## Directive
Rewrite each of the items below, putting "Window" wherever "Viewport" appears and keeping everything else the same.

## Entries provided
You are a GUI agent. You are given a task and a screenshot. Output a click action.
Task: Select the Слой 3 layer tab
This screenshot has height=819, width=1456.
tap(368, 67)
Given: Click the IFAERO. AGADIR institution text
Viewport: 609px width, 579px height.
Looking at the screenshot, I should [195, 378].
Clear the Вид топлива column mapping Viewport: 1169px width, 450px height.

## Answer to the exercise
You are a GUI agent. You are given a task and a screenshot. Output a click action.
Task: Select the Слой 3 layer tab
This screenshot has height=819, width=1456.
tap(368, 67)
Given: Click the IFAERO. AGADIR institution text
Window: 609px width, 579px height.
Looking at the screenshot, I should [195, 378].
Clear the Вид топлива column mapping Window: 1169px width, 450px height.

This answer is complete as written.